When Grunhard does meet a defender, he is often the low man at point of attack. Grunhard has really good pad level, which allows him to have great leverage on most blocks. Grunhard might not get much push at the point of attack, but his pad level and solid use of hands should translate to success in the run game.
Grunhard also showed the ability to get to the second level and execute blocks in space against more athletic defenders.
One reason for concern: Lack of reps in pass protection
This actually isn’t a knock on Grunhard, but one thing that stood out was the lack of times he was asked to pass protect. There were very few of those reps in that 13-minute video on Jayhawk Slant, and there is a reason for that. Per PFF, Grunhard had just 20 snaps in pass protection during his Notre Dame career.
Now, let’s use some common sense here. The reason why that is the case is because Grunhard was a reserve and he typically saw action late in games when Notre Dame was just running out the clock. In fact, half of Grunhard’s pass-blocking reps came in his 18-play outing against Bowling Green in 2019.
Based on what Grunhard is good at in run blocking, though, we can make an educated guess on how well he will hold up in pass protection. I would expect a center who has really good pad level and technically sound hand placement when he is ultimately asked to pass protect for KU.
Like most centers, Grunhard won’t be asked to have too many one-on-one battles and that is good because he probably doesn’t have the play strength to overpower defenders.
Grunhard’s ability to read and pick up blitzes will determine how well he does in pass protection.

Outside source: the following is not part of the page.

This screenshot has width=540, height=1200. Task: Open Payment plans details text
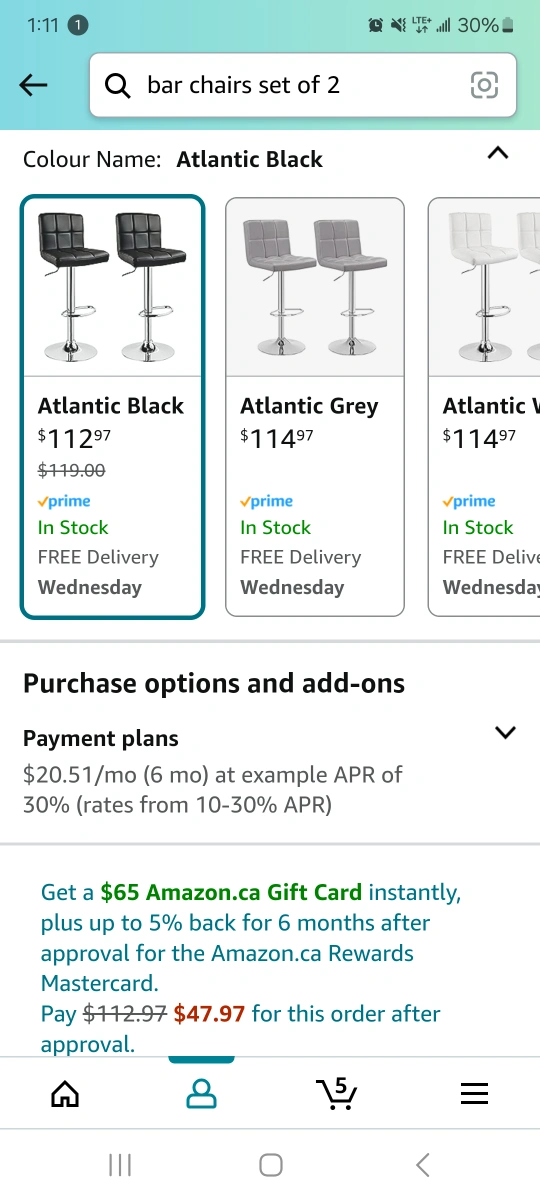click(x=213, y=789)
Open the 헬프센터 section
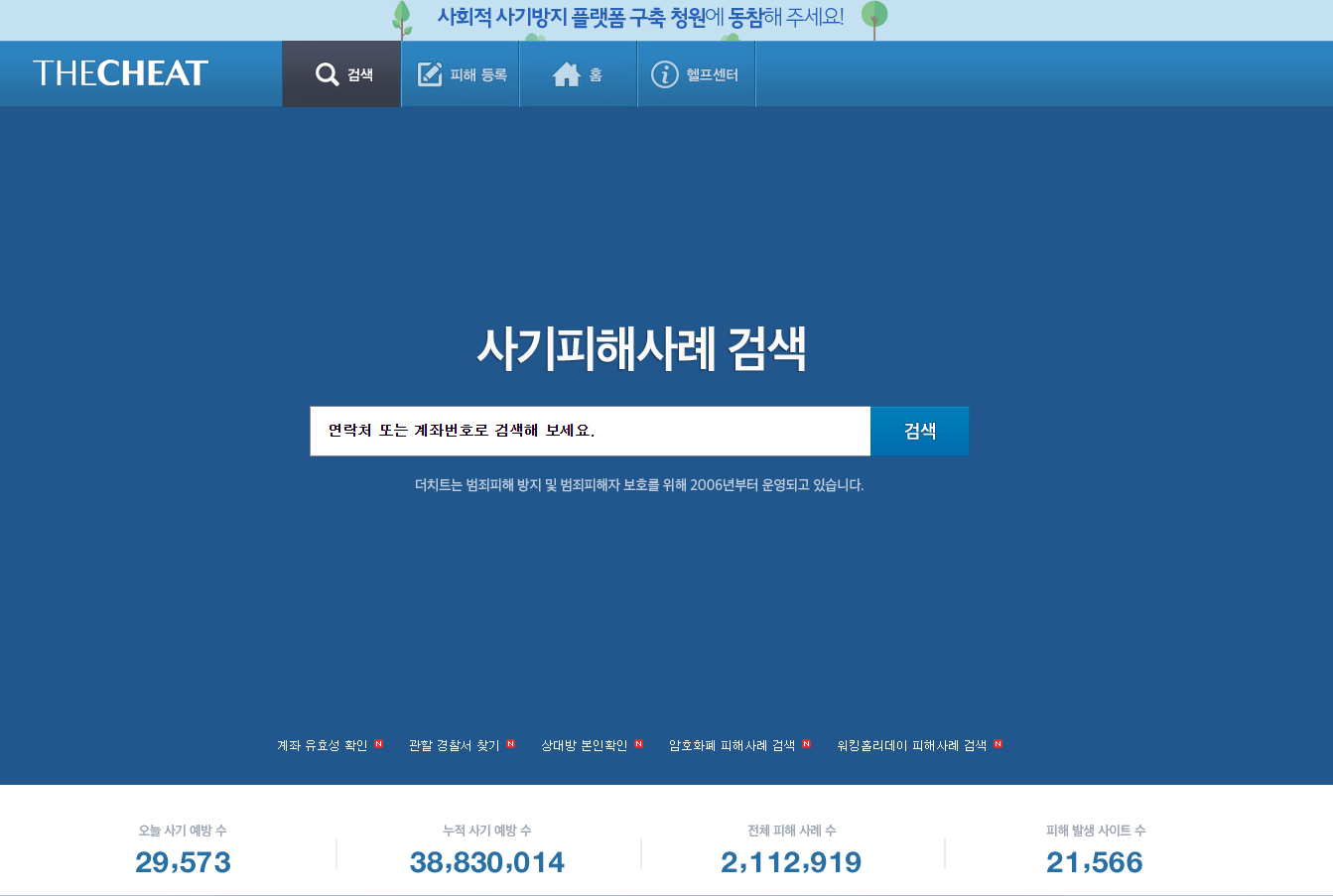This screenshot has height=896, width=1333. [x=696, y=72]
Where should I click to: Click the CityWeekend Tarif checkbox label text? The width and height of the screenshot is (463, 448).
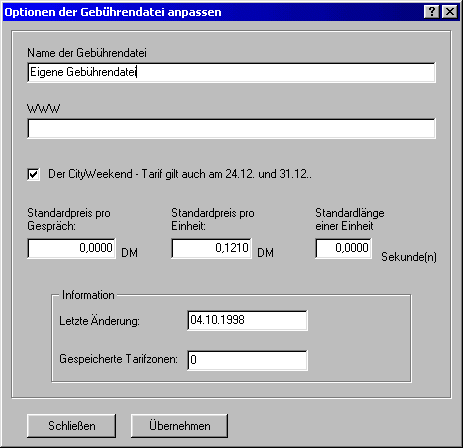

But there was some of that mental processing on display in the run game, so that probably won’t be an issue.
Overall thoughts and projection: It might not be saying much because KU’s offensive line was terrible in 2020, but that position group just got better by adding Grunhard to the mix.
Grunhard comes from a prestigious program like Notre Dame, which consistently has one of the better offensive line units in the country. Because of that alone, Grunhard should be able to bring a leadership aspect to this group and ultimately help turn things around up front.
As a player, Grunhard has all the tools to compete for immediate playing time. Grunhard has really good pad level and leverage to go along with solid technique on a consistent basis. He also appears to be one of the more competitive players on the football field, and that mentality should be evident as soon as he steps on campus.
A lot of things can still happen before the 2021 campaign begins, but I would expect Grunhard to be the starting center for the Jayhawks in the season opener.